Foram duas derrotas nas rodadas iniciais que colocaram o Estudiantes como um dos favoritos a cair para a Série Prata. Mesmo o manager Caio já falava que a situação era difícil, que o time não rendia e que lutariam para não cair. Porém, a partir da 4ª rodada, quando viraram para cima do Treinadores do Braz, as coisas começaram a mudar.
Segundo unanimidade entre os jogadores do Estudiantes, a reação tem uma razão: Diego Rafael, também chamado de Fubá. Ele é o talismã, o amuleto do time, pois foi com ele presente que a equipe conseguiu as três vitórias que tem até o momento e alcançou a 4ª posição no Grupo A do Chuteira de Ouro.
“Ele foi em 3 jogos e foram 3 vitórias. Os jogadores já o chamam de amuleto, ou melhor, amulato. Quando o Fubá chega, eles já falam: ‘Ai vem nosso amulato da sorte’”, conta rindo Caio, do apelido carinhoso dado ao “parça”. “Ele é um amigo nosso, muito gente fina, que sai de casa lá do Parque São Domingos, pegar busão até o PlayBall só para ver o Estudiantes jogar. Somos amigo dele há uns 9 anos e ele sempre está com a gente”, comenta o capitão e manager.

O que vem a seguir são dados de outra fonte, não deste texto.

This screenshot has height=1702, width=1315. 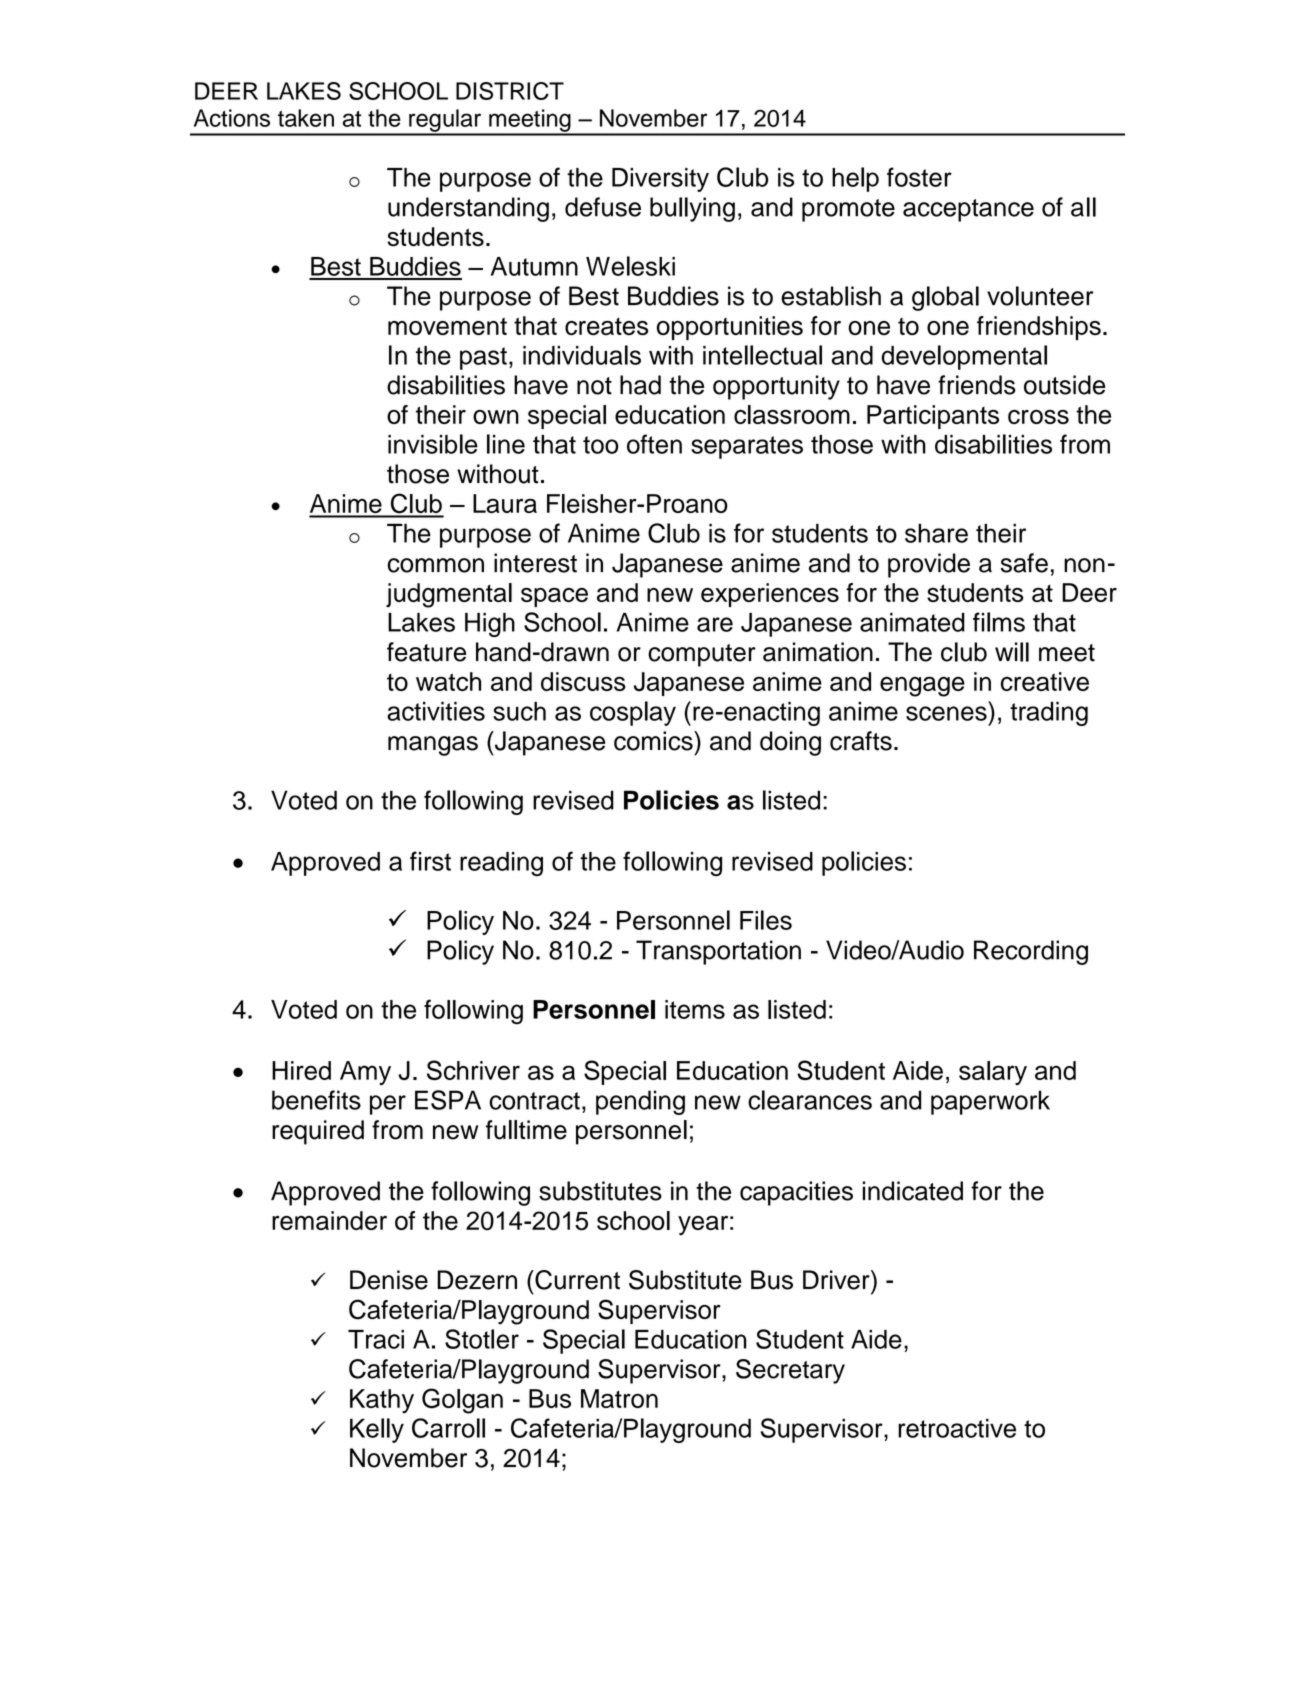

O apelido é decorrente de sua semelhança com o ex-volante do Corinthians Gilmar Fubá, atualmente no Noroeste de Bauru. Fubá não é jogador do Estudiantes, nem inscrito está, mas mesmo assim sempre que consegue fugir do trabalho pega o ônibus e vai para o PlayBall. “Não tem carona, nem carro, mas mesmo assim ele vai até lá ajudar o time”, continua Caio.
De fato, Fubá vem ajudando do lado de fora, tanto que já é tido por Caio como seu auxiliar técnico. Mas o que parece mais pesar no grupo é seu grande carisma motivacional. "Às vezes durante o jogo, estou cansado, mas quando vejo o Fubá no banco, dá vontade de correr e ajudar o time", confessa Pedro, atacante da equipe. Com Fubá, o Estudiantes segue sem perder. Caio e todo o time esperam que ele continue a ir ao PlayBall aos sábados nessa reta final de reação da equipe. “Além de pé quente, sua humildade faz crescer a vontade de ganhar de todos”, reitera Caio.

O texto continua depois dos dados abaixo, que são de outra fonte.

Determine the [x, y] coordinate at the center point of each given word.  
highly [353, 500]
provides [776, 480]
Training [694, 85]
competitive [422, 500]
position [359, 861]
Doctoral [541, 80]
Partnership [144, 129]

O carinho do grupo é geral com o jovem de 24 anos que estuda jornalismo. Mas se o time tem enorme carinho por ele, o inverso é mais do que verdadeiro. Caio conta um caso inesquecível dessa amizade. “Quando fui para a Itália pela primeira vez, em 2004, ele foi de ônibus até o aeroporto de Guarulhos! Pena que não deu tempo dele chegar em tempo, pois, quando ele chegou, eu já tinha embarcado. Mas menos mal que ele acabou encontrando os demais que ali estavam.”

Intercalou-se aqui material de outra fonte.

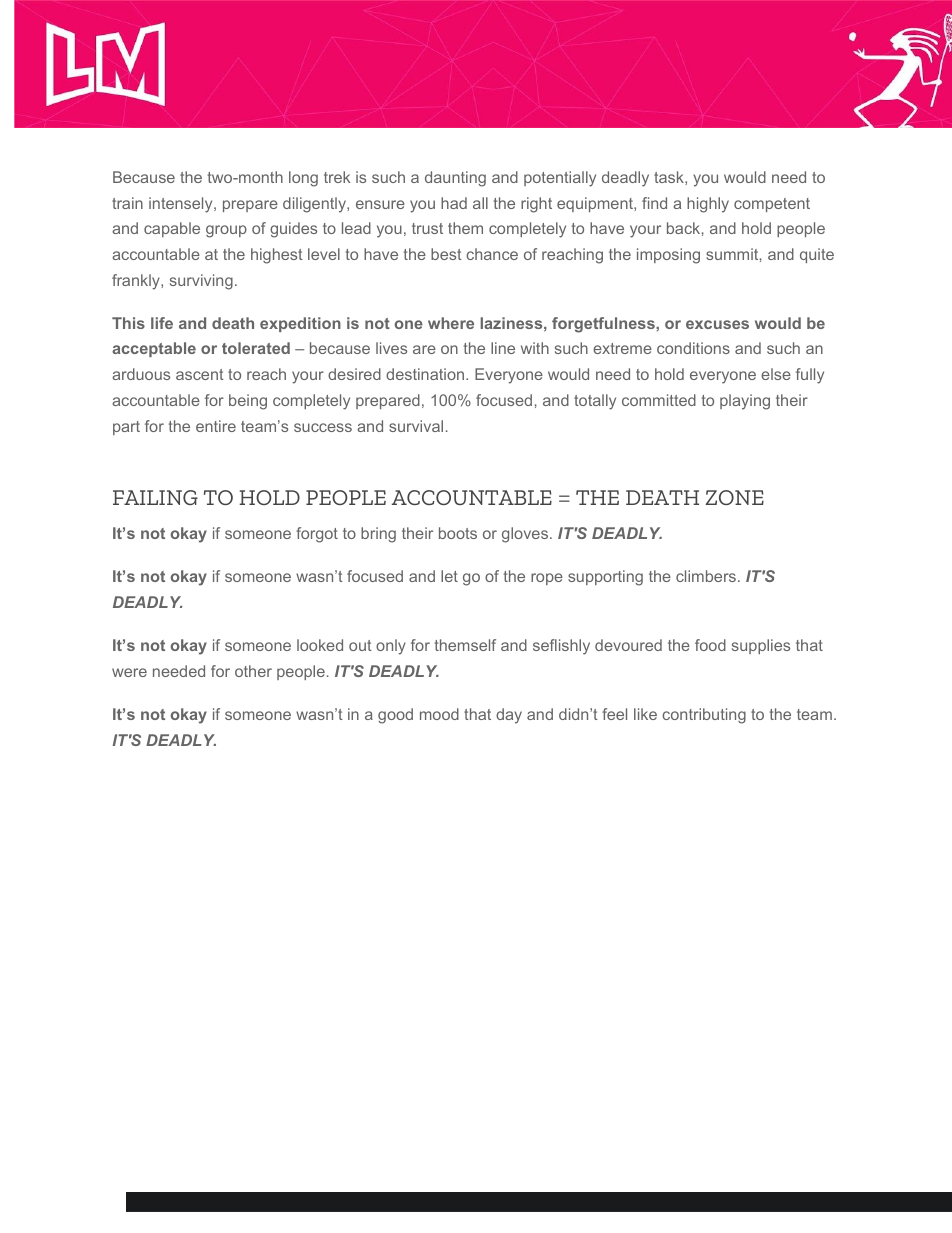 The width and height of the page is (952, 1233). I want to click on had, so click(454, 203).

Após a partida do Estudiantes contra o Joga 13, a reportagem do Chuteira News perguntou a Piero se a sua volta depois de não comparecer a vários jogos era o que tinha dado sorte ao time na goleada por 7 x 2 imposta ao rival. O mesmo simplesmente respondeu: “Eu não, é ele”, e apontou para o jovem e sorridente Fubá.